Etiologi lain adalah infeksi herpes simpleks, cytomegalovirus atau tuberculosis; obat-
obatan seperti kortikosteroid, biofosfat, klopidogrel, kokain dan KCL; penyakit seperti
sirosis hepatis, penyakit Crohn, gagal ginjal kronis, sarkoidosis atau kelainan
mioploriferatif; trauma/stres akibat bedah, syok hipovolemia. Sindrom Zollinger Ellison
atau penyakit kritis lain. Stres psikologis juga diperkirakan dapat memicu tumbulnya
ulkud peptikum peptikum . merokok menyebabkan defek proses penyembuhan mukosa
lambung dan menciptakan suasana yang nyaman untuk infeksi H. pylori. Pasien dengan
ulkus gaster memiliki kadar sekresi asam normal atau rendah sehingga dihipotesiskan
bahwa gangguan terletak pada mekanisme defensif mukosa lambung atau karena refluks
empedu dan enzim pancreas dari duodenum yang merusak mukosa gaster.

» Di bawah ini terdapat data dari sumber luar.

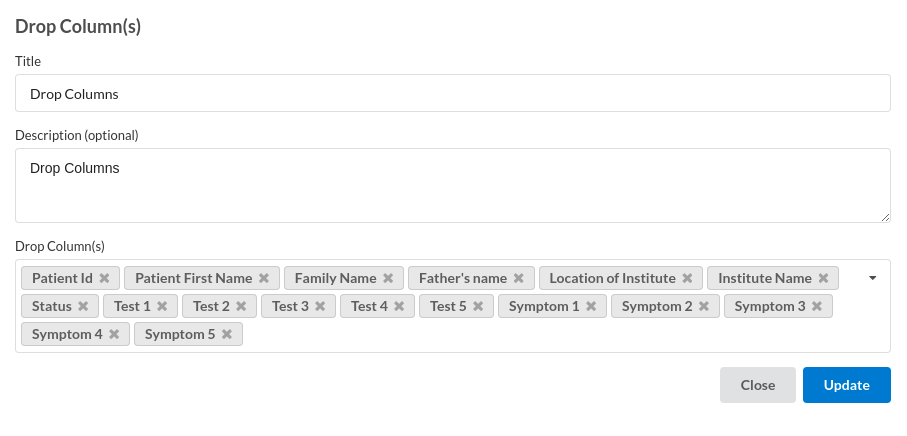Click the Update button
The image size is (907, 436).
pyautogui.click(x=846, y=385)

Keluhan yang paling sering dirasakan adalah nyeri di epigastrium , baik pada gaster dan
ulkus duodenum. Nyeri pada ulkus gaster terjadi segera setelah makan, sementara nyeri
pada ulkus duodenum terjadi 2-3 jam sesudah makan atau saat lapar dan membaik setelah
majan atau minum antasida (hunger pain food relief). Hal ini disebabkan karena segera
setelah makan produksi asam lambung di lambung meningkat sehingga pasien dengan
ulkus gaster akan merasa nyeri. Gejala ulkus duodenum baru muncul beberapa jam
setelah makan karena saat makan pylorus akan berkontraksi untuk mengkonsetrasian
makanan di lambung dulu, baru kemudian berelaksasi dan melepaskan isi lambung dan
asam lambung ke duodenumulkus dapat mengalami berbagai macam komplikasi, yang
tersering adalah perdarahan yang ditandai oleh hematemesis, melena, dan fecal blood test
fositif. Baku emas diagnosis ulkus peptikum adalah esofagosttoduidenoskopi (EGD).

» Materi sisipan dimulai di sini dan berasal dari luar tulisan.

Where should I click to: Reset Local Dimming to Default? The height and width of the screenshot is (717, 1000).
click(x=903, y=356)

Tatalaksana ulkus karena H. Pylori terdiri dari kombinasi PPI dan antibiotic selam 10-14
hari, ulkus karen OAINS penggunaan OAINS harus langsung dihentikan, jika harus
dialnutkan diberikan bersamaan dengan PPI, obat-obat lain H2RA, sucralfat, dan bedah
jika pasien tidak toleran terhadap medikamentosa.